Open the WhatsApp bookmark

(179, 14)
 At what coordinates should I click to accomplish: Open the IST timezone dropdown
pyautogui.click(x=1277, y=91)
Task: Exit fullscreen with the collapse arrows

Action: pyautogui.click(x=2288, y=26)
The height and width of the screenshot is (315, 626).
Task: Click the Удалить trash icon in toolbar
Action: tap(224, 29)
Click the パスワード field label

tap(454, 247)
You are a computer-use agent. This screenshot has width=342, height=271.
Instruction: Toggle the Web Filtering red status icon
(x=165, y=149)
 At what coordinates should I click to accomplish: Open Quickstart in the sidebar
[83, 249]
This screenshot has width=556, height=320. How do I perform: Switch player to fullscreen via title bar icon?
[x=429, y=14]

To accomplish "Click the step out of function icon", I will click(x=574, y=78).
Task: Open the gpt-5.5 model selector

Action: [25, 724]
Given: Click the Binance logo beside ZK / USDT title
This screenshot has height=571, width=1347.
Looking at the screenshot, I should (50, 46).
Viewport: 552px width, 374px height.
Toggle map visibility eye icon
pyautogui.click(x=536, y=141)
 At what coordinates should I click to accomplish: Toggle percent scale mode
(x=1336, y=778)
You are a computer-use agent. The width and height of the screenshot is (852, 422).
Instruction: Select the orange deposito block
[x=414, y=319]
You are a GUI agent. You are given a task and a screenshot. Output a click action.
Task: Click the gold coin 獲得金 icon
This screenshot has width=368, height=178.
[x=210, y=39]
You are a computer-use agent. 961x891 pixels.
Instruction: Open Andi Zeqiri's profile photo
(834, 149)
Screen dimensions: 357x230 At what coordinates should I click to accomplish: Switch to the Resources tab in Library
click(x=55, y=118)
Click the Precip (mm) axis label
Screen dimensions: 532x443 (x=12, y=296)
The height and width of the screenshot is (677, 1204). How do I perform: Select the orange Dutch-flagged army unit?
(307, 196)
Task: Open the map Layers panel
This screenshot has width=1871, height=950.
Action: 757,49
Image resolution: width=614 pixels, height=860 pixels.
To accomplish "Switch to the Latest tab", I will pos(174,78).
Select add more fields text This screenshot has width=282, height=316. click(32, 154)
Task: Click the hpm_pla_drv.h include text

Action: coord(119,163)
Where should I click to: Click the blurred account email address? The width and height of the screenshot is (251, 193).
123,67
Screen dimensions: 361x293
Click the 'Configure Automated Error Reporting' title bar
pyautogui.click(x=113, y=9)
_ _ _ _ _ _ _
_OBJECTIF DE LA TÂCHE_
Pouvez-vous sélectionner toutes les lignes des entrées qui contiennent le mot « coordinates » ?

_RÉPONSE ATTENDUE_
 At what coordinates should I click to accomplish: Open the IST timezone dropdown
 At what coordinates should I click to accomplish: Open Quickstart in the sidebar
 At what coordinates should I click to accomplish: Toggle percent scale mode
Screen dimensions: 357x230 At what coordinates should I click to accomplish: Switch to the Resources tab in Library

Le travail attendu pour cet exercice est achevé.